╔══
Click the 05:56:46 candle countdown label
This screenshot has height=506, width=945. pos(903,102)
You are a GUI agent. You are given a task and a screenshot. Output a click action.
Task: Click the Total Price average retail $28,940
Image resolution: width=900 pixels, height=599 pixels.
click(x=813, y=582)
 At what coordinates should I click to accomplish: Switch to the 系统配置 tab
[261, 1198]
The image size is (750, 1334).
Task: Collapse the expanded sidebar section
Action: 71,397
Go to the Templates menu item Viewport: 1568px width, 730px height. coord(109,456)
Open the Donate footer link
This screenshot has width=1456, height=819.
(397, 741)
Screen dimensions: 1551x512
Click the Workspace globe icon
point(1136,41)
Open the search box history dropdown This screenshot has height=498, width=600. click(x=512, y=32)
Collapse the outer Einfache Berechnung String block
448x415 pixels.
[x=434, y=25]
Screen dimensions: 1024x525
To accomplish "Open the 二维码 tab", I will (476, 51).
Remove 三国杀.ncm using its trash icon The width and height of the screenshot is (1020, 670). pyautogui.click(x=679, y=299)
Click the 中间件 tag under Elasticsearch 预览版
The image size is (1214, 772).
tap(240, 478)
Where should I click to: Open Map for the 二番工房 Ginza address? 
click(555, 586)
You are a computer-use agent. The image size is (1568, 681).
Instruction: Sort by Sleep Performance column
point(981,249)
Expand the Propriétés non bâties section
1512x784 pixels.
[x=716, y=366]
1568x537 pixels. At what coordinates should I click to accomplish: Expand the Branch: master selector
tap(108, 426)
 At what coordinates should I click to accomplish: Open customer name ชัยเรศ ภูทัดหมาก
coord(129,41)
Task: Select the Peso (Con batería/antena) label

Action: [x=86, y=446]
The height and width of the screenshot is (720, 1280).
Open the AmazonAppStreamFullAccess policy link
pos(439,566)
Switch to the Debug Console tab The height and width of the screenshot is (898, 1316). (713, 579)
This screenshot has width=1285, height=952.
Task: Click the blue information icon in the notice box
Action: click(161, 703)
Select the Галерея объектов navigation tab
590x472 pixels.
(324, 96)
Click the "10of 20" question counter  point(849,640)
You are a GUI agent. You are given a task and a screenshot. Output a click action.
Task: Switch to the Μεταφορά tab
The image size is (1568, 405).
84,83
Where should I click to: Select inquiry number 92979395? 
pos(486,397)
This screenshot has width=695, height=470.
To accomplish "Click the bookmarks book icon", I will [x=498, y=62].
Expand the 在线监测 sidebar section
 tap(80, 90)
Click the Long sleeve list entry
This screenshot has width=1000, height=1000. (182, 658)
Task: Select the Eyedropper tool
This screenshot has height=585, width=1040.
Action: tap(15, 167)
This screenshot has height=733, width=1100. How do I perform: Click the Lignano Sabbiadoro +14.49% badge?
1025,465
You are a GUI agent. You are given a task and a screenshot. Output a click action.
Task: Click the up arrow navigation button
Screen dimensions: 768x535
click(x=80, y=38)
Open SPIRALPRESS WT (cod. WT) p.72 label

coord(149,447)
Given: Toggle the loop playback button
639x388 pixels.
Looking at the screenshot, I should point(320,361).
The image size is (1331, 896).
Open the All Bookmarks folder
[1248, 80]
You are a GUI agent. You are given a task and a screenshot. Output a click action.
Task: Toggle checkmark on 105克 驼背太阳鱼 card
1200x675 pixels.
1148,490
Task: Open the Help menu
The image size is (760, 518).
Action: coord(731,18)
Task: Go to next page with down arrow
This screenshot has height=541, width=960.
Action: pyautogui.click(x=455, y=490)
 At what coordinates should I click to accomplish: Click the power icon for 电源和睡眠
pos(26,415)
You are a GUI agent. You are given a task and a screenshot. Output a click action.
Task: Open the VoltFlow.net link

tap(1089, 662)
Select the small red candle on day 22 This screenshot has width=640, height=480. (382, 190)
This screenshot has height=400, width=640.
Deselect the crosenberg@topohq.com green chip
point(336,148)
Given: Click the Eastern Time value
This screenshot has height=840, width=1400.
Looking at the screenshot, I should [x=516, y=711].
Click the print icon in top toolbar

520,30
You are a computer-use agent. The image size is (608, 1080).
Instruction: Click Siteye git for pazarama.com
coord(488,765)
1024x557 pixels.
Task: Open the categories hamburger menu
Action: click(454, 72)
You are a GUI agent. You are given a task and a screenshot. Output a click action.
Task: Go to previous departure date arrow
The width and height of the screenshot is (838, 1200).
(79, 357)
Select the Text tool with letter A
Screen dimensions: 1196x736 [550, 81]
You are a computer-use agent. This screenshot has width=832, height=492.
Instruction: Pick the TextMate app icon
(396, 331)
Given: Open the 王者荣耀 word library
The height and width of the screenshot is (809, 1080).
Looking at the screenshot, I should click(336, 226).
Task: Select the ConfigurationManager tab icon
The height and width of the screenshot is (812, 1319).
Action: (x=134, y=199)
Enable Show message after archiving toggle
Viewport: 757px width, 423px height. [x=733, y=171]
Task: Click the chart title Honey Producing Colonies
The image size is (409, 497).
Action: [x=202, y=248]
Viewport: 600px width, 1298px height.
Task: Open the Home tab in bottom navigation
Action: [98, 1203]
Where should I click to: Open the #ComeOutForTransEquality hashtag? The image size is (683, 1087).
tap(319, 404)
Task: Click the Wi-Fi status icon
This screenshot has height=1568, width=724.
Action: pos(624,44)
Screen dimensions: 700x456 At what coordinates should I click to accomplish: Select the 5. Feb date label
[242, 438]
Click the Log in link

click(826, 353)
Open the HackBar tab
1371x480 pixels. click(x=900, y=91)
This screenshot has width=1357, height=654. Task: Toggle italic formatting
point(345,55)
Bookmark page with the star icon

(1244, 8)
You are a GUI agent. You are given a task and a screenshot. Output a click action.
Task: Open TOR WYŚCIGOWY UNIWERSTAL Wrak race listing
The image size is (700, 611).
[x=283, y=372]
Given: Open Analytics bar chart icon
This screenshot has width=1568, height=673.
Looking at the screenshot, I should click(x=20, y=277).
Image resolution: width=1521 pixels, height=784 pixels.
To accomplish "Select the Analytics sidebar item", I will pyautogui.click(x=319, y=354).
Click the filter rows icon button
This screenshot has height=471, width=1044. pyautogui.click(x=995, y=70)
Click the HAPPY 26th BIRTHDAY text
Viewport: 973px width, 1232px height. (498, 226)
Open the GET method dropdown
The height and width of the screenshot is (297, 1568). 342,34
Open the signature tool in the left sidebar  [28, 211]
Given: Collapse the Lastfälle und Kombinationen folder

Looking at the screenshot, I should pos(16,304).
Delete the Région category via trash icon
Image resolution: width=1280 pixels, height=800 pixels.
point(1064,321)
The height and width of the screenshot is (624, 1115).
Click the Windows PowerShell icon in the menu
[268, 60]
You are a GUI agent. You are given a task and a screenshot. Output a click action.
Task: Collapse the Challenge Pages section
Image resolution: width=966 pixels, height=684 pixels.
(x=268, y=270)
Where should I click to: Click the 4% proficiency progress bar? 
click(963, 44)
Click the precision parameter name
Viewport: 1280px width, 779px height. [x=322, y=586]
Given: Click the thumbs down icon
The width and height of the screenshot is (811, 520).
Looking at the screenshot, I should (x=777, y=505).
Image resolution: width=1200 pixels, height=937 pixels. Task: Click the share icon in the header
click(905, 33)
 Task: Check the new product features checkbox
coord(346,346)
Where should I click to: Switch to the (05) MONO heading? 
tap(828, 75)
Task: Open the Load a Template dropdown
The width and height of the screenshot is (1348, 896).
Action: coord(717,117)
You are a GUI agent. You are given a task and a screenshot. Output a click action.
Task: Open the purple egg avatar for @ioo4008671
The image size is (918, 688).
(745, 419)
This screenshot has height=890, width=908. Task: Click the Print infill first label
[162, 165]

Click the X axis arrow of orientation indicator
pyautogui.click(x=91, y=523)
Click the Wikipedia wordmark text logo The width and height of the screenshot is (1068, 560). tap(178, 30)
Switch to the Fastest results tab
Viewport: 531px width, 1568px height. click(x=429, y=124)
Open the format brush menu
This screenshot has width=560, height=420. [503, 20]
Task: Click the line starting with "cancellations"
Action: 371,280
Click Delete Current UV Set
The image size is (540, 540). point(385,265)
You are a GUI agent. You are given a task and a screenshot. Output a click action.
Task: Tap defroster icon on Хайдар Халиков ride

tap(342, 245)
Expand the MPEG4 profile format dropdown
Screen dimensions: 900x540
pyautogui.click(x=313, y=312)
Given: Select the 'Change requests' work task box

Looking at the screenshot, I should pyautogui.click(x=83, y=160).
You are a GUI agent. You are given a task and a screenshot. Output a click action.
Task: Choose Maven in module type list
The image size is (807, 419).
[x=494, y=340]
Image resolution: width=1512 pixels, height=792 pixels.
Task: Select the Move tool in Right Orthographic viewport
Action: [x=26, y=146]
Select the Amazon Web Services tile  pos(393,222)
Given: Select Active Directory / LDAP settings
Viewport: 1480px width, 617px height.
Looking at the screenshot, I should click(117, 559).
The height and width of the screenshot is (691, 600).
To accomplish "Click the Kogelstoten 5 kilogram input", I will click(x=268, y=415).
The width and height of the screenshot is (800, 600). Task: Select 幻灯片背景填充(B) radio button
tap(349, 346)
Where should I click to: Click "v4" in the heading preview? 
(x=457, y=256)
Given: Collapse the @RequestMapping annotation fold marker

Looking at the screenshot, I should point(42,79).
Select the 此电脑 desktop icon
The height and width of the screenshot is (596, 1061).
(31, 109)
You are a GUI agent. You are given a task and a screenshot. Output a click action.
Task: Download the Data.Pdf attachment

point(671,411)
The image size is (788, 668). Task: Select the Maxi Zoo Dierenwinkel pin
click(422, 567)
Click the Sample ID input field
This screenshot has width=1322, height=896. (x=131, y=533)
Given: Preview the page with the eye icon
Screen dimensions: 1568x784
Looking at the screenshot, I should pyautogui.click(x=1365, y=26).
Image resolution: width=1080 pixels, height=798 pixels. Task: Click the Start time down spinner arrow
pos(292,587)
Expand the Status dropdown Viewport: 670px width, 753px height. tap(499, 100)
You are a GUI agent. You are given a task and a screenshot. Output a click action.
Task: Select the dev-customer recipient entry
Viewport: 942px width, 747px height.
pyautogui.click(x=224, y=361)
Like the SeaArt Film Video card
╚══
### [What the task requires]
The answer must be every line of the records above that holds the word "computer".

### [Reply to the task]
You are a computer-use agent. The image size is (1568, 681).
You are a computer-use agent. The image size is (608, 1080).
You are a computer-use agent. This screenshot has width=832, height=492.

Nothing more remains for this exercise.